Both Metro and Sobey’s web sites include detailed listings of their locations in which employees were found to have the virus, including dates the infected employees last worked. Both chains include retailers with common ownership but different brand names, such as Super C and Food Basics (Metro), and Safeway and IGA (Sobey’s).
In his March 23 entry on the Loblaws’ company sites, Executive Chairman Galen Weston outlined his firm’s steps when an employee is found to have the virus. This includes very similar steps outlined by Metro and Sobey’s: working with local health officials, immediate temporary closure while the store undergoes a “deep cleaning”, and re-opening after the cleaning while working with public health. But rather than making a public disclosure, Weston said his firm will “be completely transparent by communicating directly to customers who have recently shopped in the affected store.

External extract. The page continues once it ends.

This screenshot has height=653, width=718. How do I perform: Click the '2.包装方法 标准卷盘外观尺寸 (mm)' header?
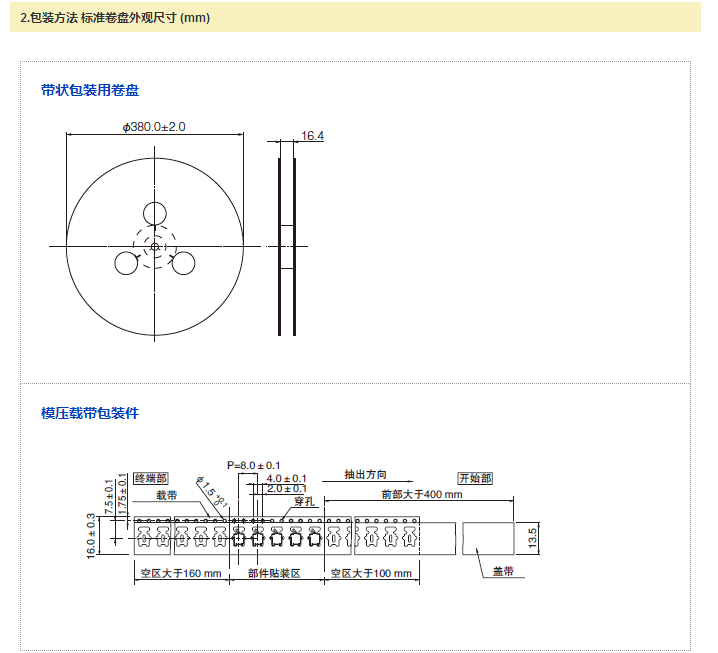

For example, in the current case, we have talked to all colleagues, posted a notice to local social media, and emailed thousands of individual customers who used their PC Optimum account in that particular location.”
Those three firms, along with Western Canada’s Save-On-Foods all outline very similar protections that include special shopping hours for seniors, reduced store hours, higher limits for contactless payments, restricting the number of shoppers in the store at any time, plexiglass barriers at checkout and not accepting returns on many purchases. Save-On’s site contains no disclosure of any stores where employees have reported infections, and reports that it will “notify any team members and customers whom the health authority deems may be at risk of exposure.”